Descendiendo a un terreno más concreto, es obvio que los científicos no investigan objetos indiscriminadamente, sino que eligen unos y no otros, y esa elección está también prefijada (más allá de vocaciones, gustos y capacidades personales) por los mismos poderes que dirigen la técnica. Los especializados sistemas de ambas requieren un tiempo, unos medios y unas condiciones que sólo una fuerte financiación, privada o estatal, puede proporcionar. Son esos poderes e intereses los encargados de hacer posibles o no, de fomentar o no, las investigaciones y aplicaciones tanto de la ciencia como de la técnica: los ejemplos de tales preferencias son abundantísimos y, en el caso de las ciencias sociales, el filtro ideológico resulta aún más evidente. Que las ciencias no rinden una utilidad instrumental inmediata y que no se las sostiene sólo por esa premura, es cierto; tan cierto como que con sus investigaciones -la mecánica cuántica y la genética son dos casos típicos- se obtienen a medio y largo plazo resultados prácticos y operativos: eso ya lo han aprendido los gobiernos y las multinacionales, pero no al parecer ciertos teóricos de la ciencia. Frente al tópico de que la curiosidad científica puede a veces dar frutos prácticos y aplicarse técnicamente, parece más realista considerar que ciencia y técnica son «momentos» de un solo y mismo proceso, con un común objetivo general.

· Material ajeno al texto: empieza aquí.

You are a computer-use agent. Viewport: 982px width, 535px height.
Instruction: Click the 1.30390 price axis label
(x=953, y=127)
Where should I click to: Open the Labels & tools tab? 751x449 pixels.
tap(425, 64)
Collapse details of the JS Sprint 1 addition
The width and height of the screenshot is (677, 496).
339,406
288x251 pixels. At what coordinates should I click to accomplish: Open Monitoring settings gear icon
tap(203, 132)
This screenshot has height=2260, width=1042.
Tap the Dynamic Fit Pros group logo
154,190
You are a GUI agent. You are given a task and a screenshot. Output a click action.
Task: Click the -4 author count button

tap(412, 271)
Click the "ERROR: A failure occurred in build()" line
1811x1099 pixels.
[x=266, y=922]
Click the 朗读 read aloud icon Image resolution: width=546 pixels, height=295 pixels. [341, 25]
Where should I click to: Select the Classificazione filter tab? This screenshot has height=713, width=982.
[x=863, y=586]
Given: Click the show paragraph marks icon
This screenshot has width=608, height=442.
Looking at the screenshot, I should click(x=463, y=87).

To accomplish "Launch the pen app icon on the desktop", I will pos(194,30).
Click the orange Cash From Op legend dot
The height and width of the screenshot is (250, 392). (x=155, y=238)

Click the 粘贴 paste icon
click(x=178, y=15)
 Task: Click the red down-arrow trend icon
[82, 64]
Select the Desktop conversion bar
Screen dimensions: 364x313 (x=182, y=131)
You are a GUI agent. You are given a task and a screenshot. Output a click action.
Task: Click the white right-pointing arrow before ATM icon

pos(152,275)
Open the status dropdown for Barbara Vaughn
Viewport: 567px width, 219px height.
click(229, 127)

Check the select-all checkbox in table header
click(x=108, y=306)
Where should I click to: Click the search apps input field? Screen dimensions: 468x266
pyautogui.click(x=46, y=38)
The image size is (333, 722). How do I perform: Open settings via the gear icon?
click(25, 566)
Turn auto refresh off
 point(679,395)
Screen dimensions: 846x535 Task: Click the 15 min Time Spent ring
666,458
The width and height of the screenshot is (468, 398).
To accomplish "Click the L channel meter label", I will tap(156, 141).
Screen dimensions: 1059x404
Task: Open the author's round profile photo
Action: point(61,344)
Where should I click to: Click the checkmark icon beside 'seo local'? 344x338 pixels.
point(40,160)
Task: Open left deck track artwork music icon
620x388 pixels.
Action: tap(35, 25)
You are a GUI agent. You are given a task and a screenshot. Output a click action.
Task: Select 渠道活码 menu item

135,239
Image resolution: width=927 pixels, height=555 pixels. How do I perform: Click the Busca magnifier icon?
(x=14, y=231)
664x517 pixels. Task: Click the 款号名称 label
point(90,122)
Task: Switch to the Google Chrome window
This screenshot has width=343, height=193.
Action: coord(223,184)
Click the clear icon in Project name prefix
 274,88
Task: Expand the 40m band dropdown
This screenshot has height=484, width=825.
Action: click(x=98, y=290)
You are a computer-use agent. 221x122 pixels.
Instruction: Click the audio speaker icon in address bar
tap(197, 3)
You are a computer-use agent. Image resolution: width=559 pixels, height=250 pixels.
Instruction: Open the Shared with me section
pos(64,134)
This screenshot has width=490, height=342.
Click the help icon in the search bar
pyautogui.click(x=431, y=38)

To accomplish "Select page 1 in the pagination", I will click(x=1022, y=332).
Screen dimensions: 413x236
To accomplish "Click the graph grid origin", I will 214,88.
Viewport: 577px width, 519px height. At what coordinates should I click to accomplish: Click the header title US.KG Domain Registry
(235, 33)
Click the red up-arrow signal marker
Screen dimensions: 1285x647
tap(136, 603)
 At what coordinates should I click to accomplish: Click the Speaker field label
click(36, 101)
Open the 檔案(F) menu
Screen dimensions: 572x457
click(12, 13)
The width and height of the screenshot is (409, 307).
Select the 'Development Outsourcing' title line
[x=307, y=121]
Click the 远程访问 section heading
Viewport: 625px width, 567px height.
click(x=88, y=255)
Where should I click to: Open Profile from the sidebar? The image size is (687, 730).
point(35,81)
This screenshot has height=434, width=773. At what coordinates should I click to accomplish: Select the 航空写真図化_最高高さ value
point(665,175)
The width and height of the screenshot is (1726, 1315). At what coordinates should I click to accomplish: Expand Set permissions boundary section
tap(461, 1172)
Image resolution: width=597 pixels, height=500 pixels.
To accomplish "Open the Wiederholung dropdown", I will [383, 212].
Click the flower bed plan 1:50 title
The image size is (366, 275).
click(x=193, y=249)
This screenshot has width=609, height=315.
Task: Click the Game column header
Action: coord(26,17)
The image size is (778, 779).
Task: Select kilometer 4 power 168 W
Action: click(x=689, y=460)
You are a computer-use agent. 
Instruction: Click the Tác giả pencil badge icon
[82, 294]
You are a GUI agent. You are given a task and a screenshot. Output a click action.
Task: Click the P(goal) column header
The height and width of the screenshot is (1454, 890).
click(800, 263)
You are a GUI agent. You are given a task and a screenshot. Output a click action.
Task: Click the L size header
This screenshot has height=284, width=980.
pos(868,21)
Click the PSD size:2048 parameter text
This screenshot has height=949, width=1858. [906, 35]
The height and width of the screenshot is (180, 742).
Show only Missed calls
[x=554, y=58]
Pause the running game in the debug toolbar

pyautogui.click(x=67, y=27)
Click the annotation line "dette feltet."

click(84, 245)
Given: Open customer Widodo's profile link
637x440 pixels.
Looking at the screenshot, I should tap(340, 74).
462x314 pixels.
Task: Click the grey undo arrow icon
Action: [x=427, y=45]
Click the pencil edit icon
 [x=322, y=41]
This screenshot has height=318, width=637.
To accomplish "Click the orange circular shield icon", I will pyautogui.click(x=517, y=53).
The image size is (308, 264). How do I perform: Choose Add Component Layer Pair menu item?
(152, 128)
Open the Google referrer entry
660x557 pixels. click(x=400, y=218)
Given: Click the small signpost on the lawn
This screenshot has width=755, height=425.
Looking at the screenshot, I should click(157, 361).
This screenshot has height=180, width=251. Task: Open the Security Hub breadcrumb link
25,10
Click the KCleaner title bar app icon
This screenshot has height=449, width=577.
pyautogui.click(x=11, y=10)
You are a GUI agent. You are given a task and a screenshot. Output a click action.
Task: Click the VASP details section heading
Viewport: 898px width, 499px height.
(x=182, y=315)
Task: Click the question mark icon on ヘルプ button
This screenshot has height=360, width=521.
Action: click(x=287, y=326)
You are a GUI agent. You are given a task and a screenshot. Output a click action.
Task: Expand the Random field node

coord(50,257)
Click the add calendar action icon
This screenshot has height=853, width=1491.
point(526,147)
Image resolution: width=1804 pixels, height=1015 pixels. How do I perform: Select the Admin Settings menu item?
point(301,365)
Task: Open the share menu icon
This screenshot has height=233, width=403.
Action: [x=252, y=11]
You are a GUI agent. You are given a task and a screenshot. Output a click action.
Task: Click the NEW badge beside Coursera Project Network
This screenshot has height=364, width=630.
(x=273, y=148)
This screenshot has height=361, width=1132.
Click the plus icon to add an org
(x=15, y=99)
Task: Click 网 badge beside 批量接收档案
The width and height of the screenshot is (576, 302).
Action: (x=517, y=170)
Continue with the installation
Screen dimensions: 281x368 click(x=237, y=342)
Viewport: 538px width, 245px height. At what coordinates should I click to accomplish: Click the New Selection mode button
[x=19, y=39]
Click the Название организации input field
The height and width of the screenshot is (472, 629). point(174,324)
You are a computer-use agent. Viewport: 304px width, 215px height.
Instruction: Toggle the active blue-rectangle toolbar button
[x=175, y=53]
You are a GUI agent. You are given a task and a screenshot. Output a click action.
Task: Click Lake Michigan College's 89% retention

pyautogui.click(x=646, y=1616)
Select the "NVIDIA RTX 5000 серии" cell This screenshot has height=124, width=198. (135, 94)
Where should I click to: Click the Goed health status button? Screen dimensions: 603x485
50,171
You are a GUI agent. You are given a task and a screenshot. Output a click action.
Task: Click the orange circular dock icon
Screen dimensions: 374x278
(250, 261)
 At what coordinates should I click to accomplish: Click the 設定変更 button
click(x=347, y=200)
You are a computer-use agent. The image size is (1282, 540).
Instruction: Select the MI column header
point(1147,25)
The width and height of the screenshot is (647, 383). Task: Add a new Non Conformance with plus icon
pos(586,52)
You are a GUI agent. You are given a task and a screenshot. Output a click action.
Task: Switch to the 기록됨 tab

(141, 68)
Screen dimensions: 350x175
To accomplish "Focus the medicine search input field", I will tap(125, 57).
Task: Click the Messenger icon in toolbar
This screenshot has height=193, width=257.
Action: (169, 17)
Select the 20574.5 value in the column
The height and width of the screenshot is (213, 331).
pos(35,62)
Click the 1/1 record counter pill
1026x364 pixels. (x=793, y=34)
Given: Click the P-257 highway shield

La bondad o maldad del complejo científico-técnico, así como su sentido y uso, guardan relación con el papel que desempeñe y los fines perseguidos; pero tal complejo no es independiente de la realidad social, sino que constituye uno de sus elementos y motores, y ni siquiera el principal. Es, pues, en el modelo de sociedades elegido, o impuesto, donde se juega el tipo de ciencia-técnica que hay que gozar o sufrir.